··· Excerpt to read

You’ve made it to the check-out station! Don’t slip while waiting in line! Think twice before grabbing items that are marketed at the checkout station. Those foods and other items are put there to catch you off guard!
Daffodils mean that spring is almost here. In the food world, when asparagus is reasonably priced, spring is also here. Humboldt County Office of Education’s Harvest of the Month program will feature asparagus for the month of April. It features fruits and vegetables grown in California.
California supplies almost half of the asparagus produced in the U.S. The most common type seen in the market is green, but it is also available in purple and white. It’s available January –September, but here on the north coast it is priced most reasonably in the spring. Asparagus isn’t usually thought of as a “bargain vegetable”, but it can be found at good prices, especially during peak production. Look for sale prices whether it’s canned, frozen or fresh.
In local classrooms, students will taste both raw and lightly cooked asparagus. In case you haven’t tried it, raw asparagus is delicious in salads or as a snack. It is also delicious baked or grilled so that it is brown on the outside and tender inside If it is boiled, steamed, microwaved, or stir-fried, it is most delicious when it is under-cooked. The flavor is mild and it’s a little crunchy.

······
··· Records supplied

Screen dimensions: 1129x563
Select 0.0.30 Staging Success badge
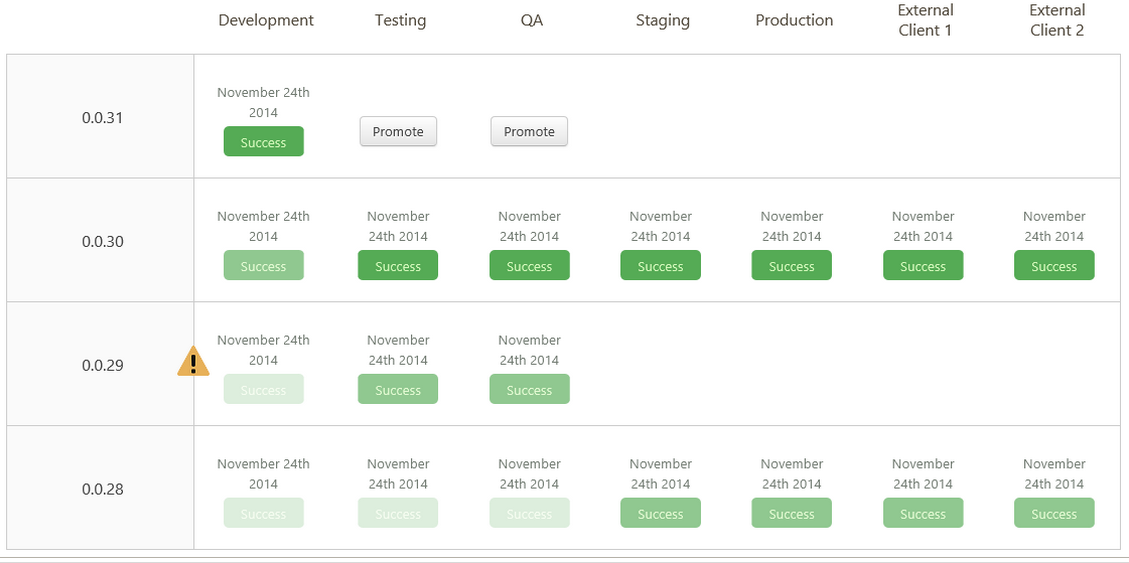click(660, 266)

······
··· Records supplied

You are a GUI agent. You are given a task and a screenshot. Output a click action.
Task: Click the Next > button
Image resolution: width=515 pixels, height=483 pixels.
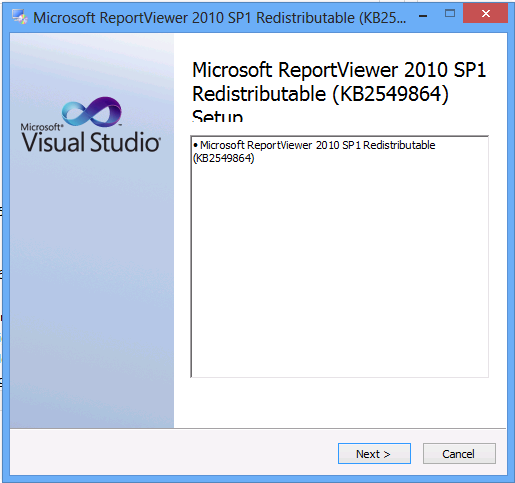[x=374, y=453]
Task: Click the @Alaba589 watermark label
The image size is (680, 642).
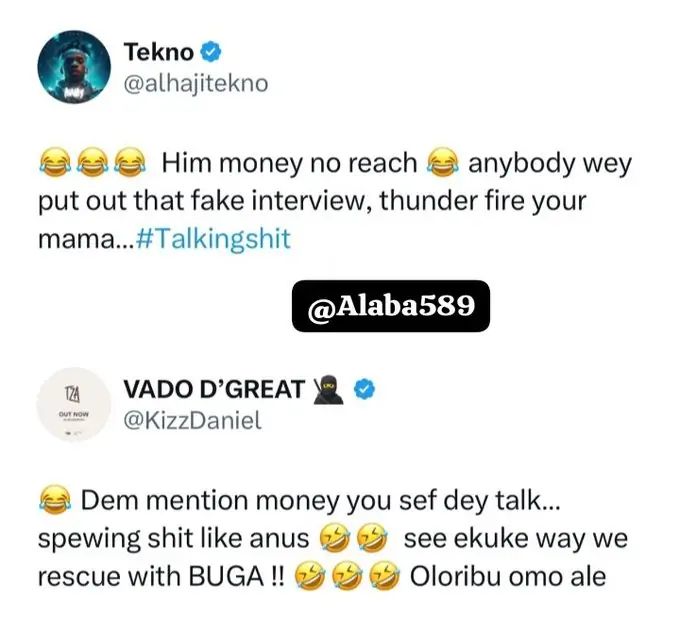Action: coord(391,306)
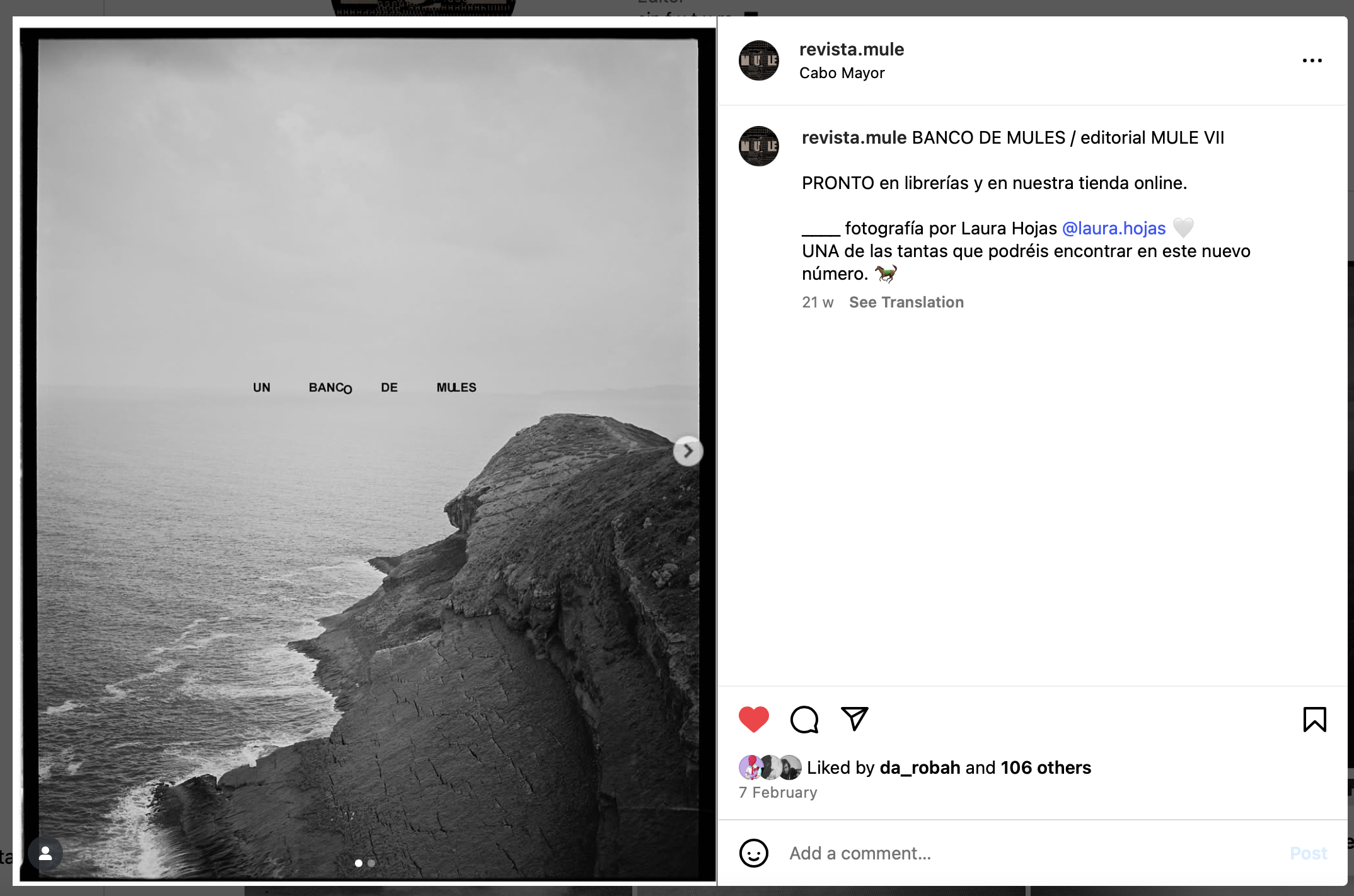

······
··· Records supplied

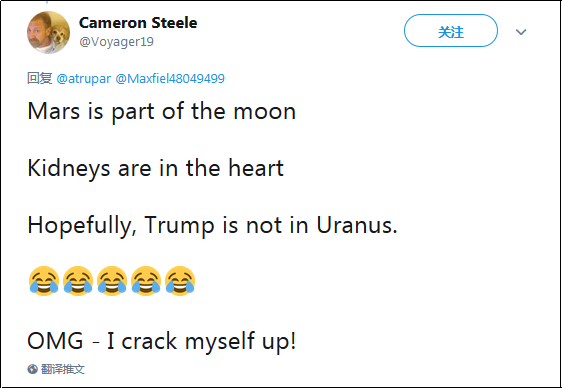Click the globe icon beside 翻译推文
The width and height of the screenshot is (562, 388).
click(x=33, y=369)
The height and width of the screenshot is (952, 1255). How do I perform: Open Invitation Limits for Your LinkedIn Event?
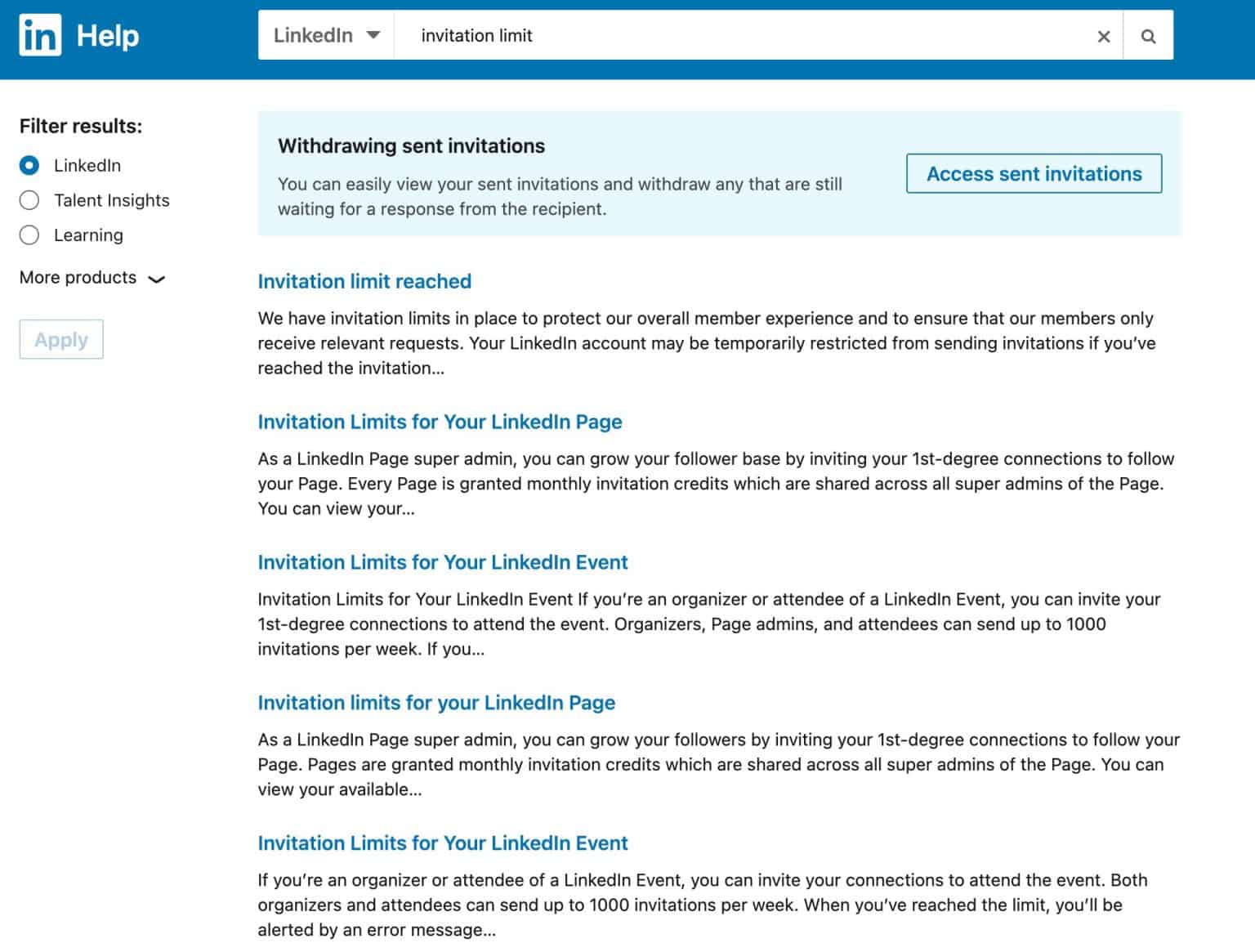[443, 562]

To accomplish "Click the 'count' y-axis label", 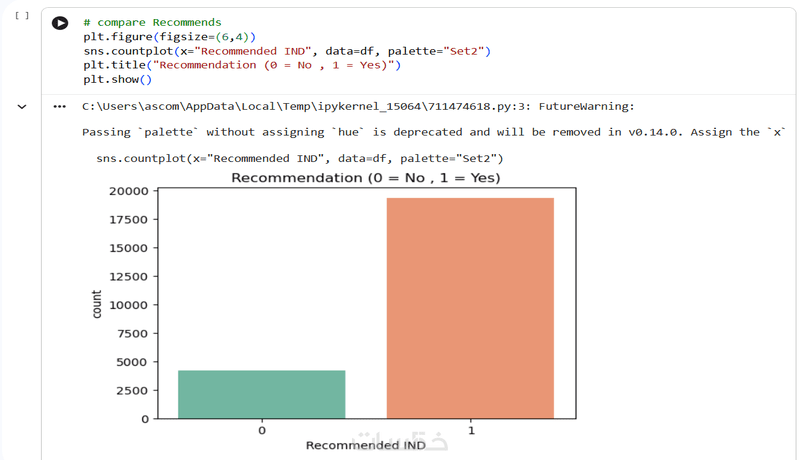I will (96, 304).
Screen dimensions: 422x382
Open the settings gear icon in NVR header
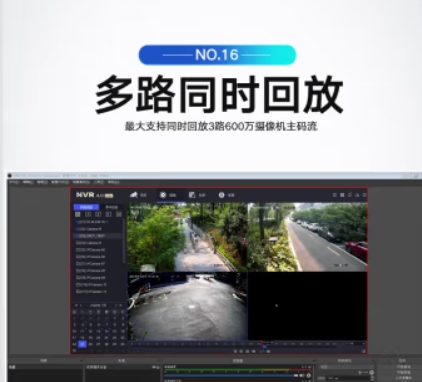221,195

······

▸ **What to produce**:
According to the asparagus passage, how much of the asparagus produced in the U.S. comes from California?

▸ **Written response**:
Almost half.